= Beginning of Section =

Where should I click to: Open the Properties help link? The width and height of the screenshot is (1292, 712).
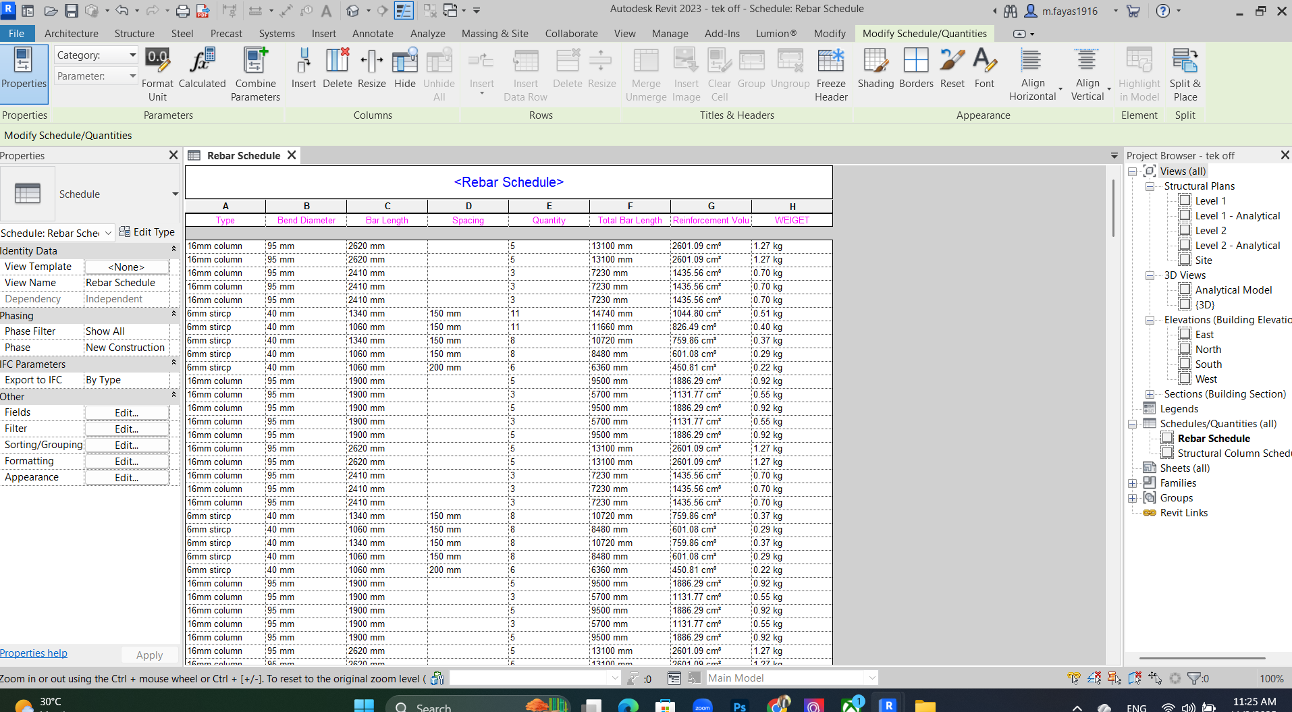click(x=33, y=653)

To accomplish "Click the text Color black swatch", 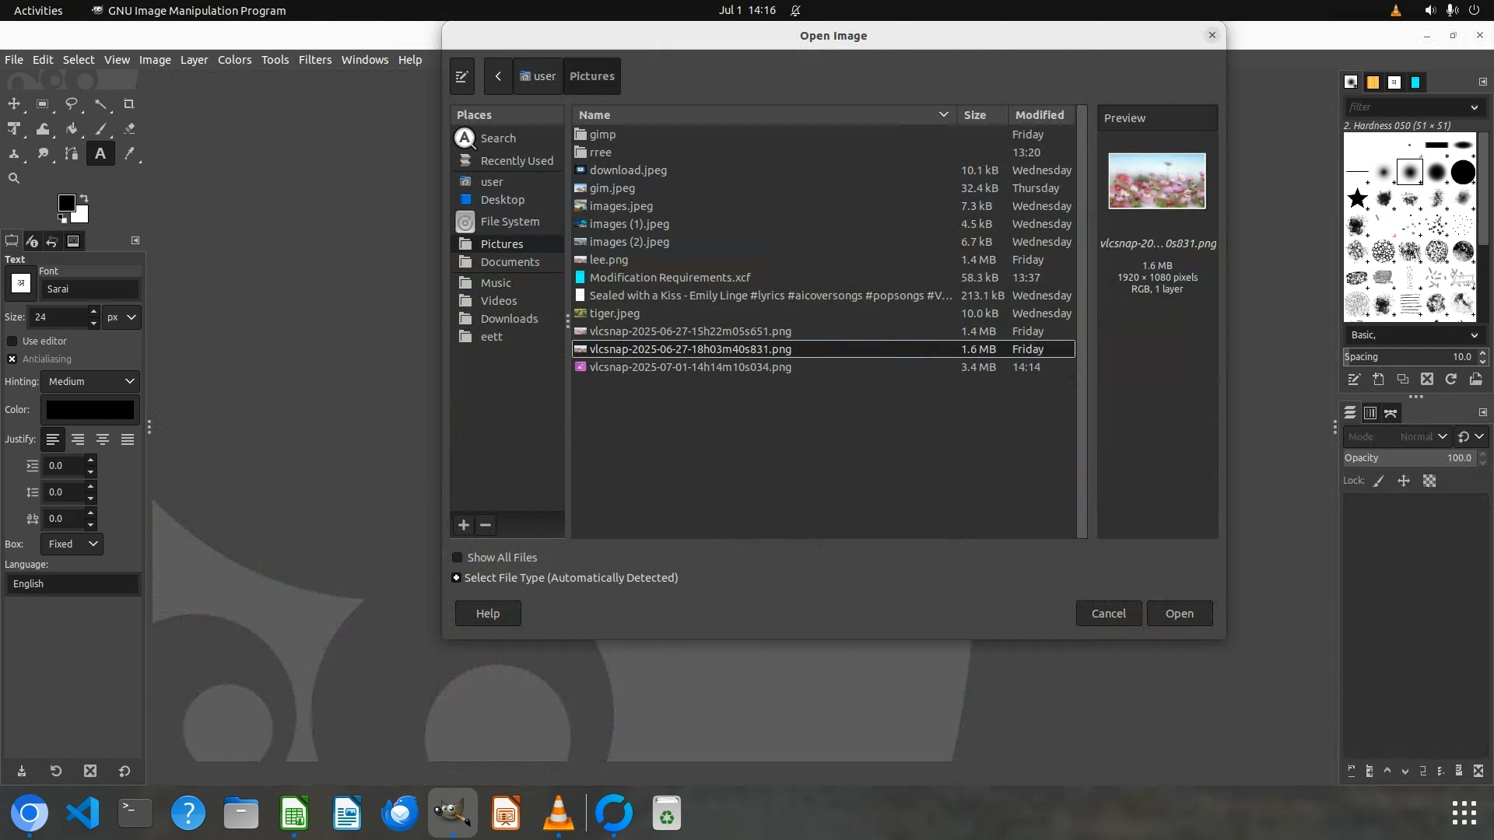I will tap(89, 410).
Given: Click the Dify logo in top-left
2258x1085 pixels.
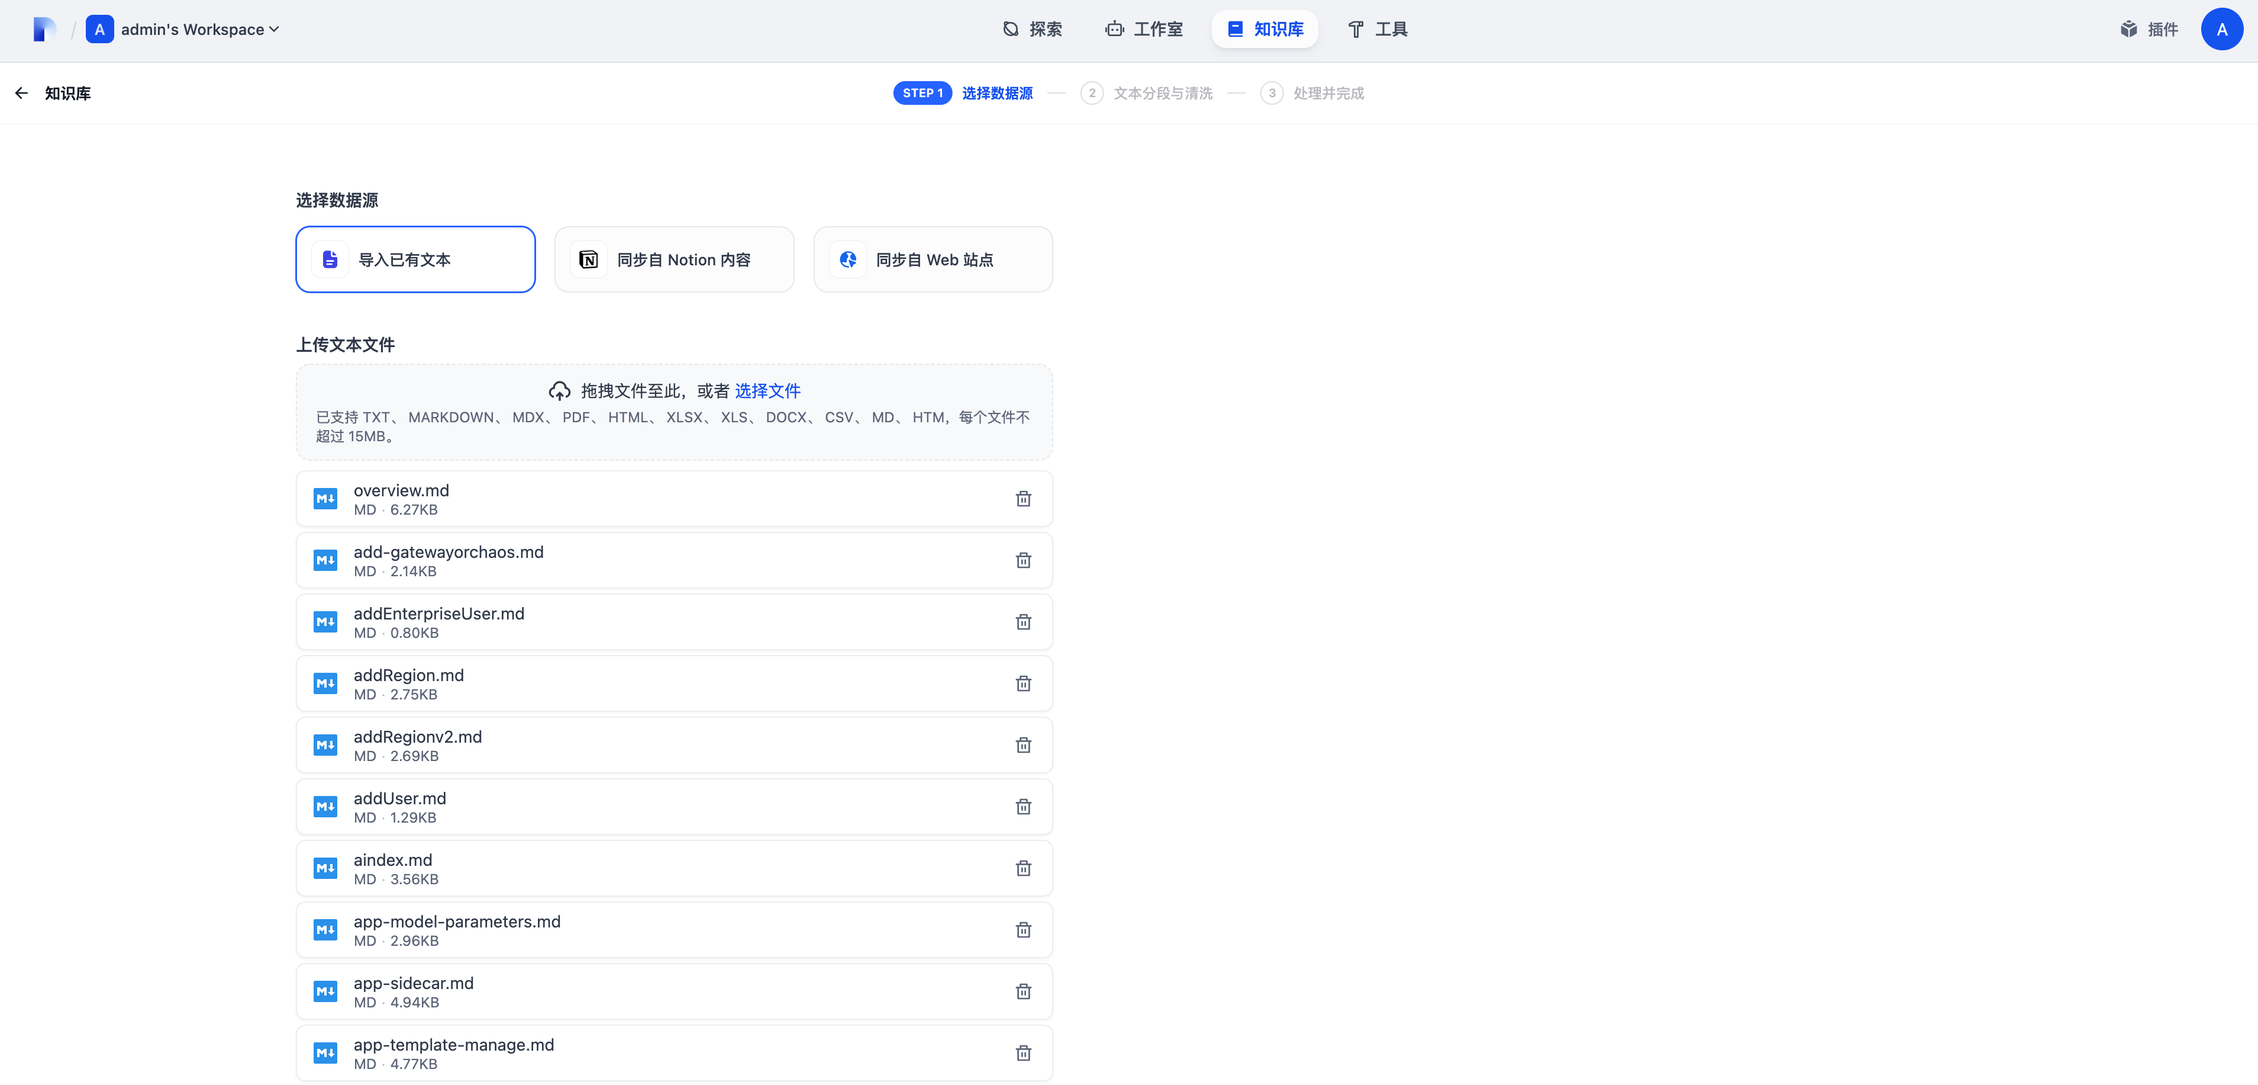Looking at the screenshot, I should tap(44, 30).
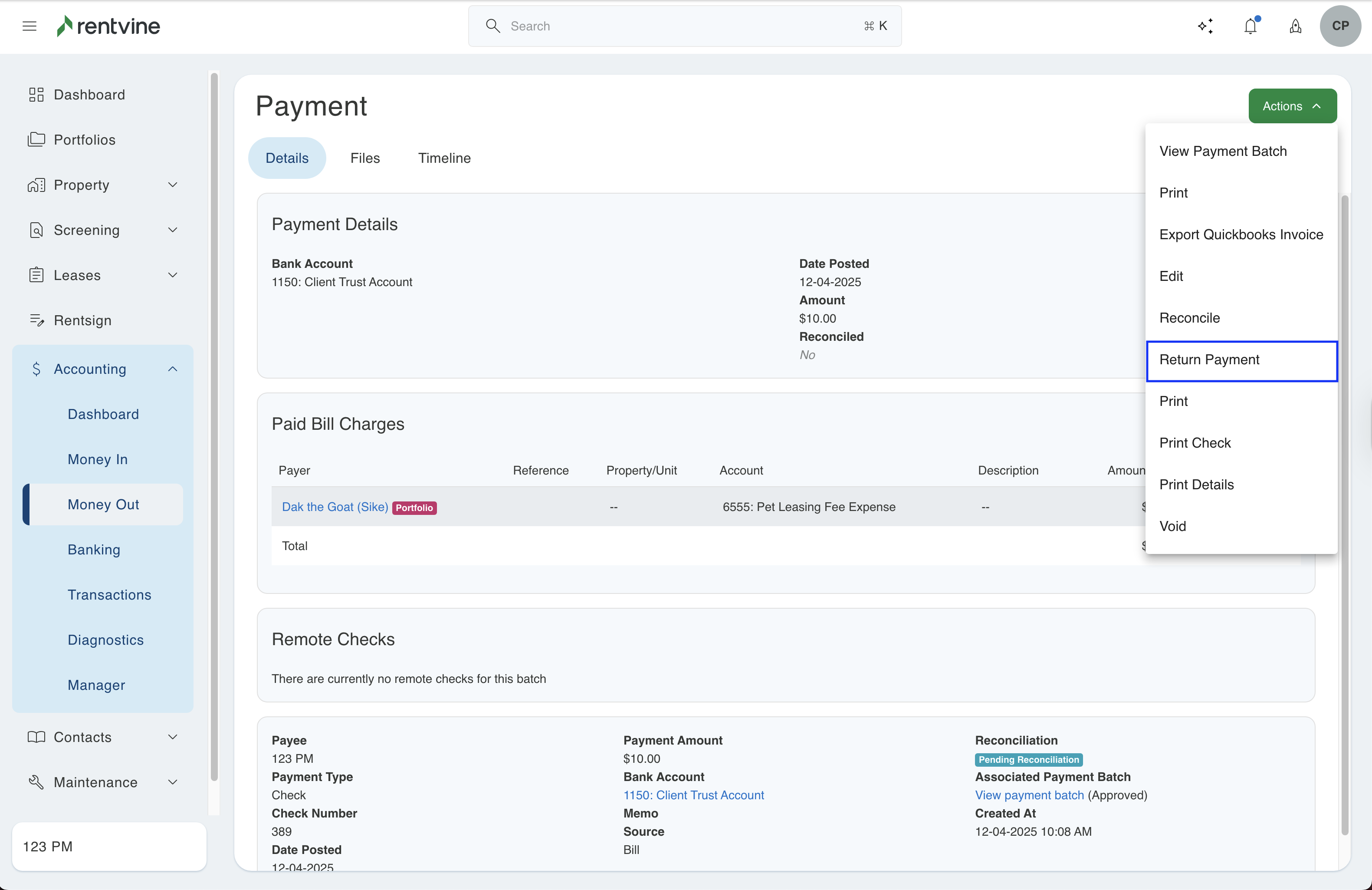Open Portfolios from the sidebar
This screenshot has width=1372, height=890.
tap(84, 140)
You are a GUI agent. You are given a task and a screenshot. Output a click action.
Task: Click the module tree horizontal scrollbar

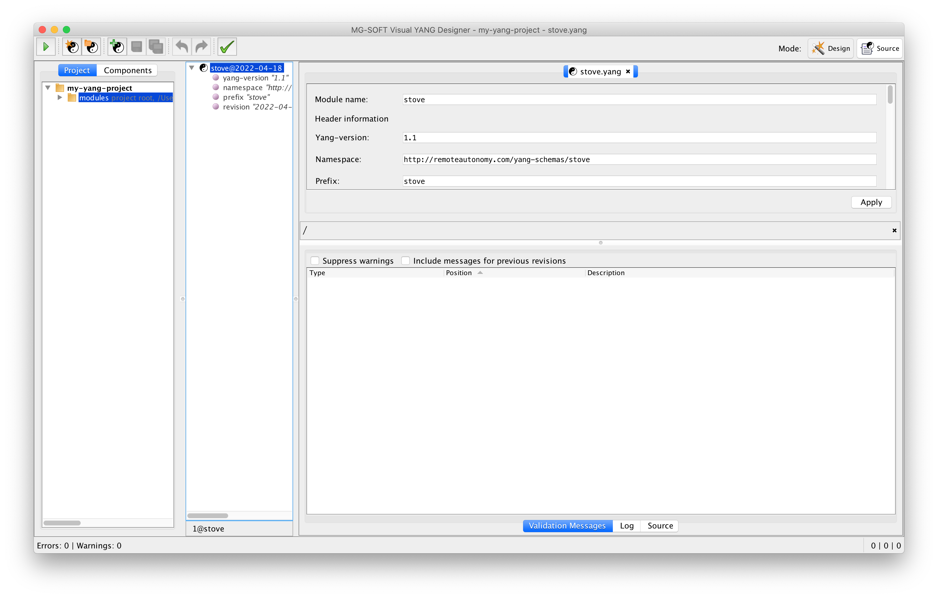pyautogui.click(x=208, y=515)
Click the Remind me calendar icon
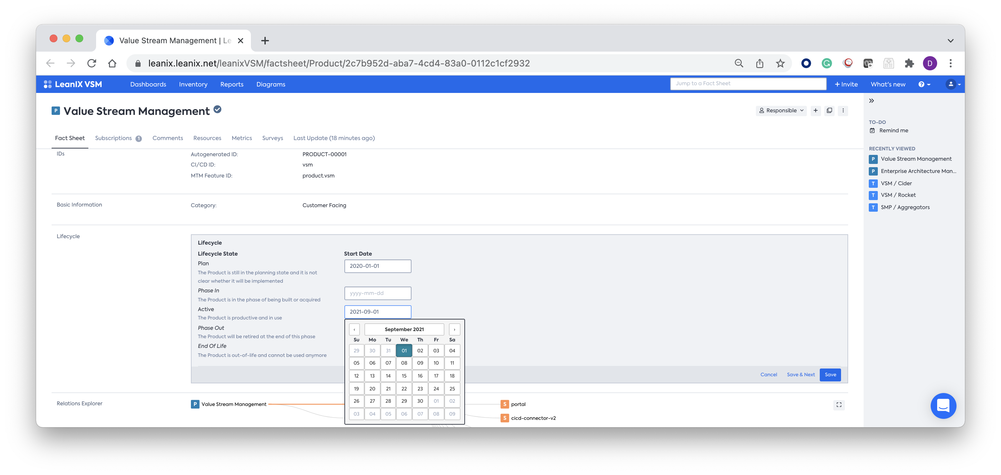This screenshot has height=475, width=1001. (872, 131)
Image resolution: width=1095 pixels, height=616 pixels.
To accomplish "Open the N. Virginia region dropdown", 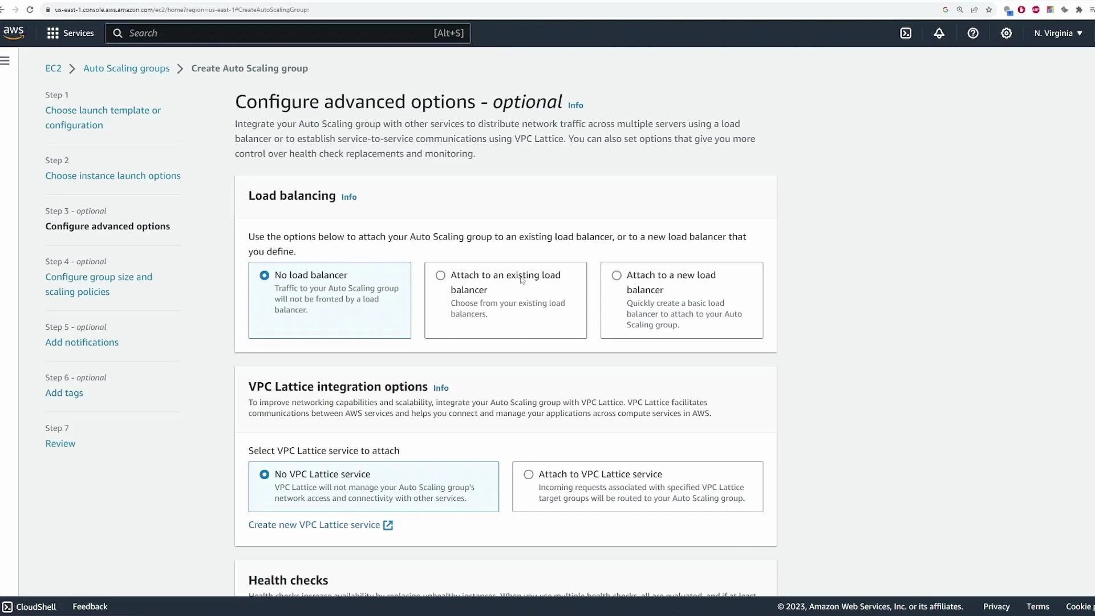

= End of Section =

> What this task involves
The lines to repeat start at the one holding "You are a GUI" and run through the last line of the records above; write them out exactly, both ends included, but not the pictures.

> Reply
You are a GUI agent. You are given a task and a screenshot. Output a click action.
Task: Click the module tree horizontal scrollbar

pyautogui.click(x=208, y=515)
Click the Remind me calendar icon
This screenshot has height=475, width=1001. (872, 131)
Image resolution: width=1095 pixels, height=616 pixels.
To accomplish "Open the N. Virginia region dropdown", 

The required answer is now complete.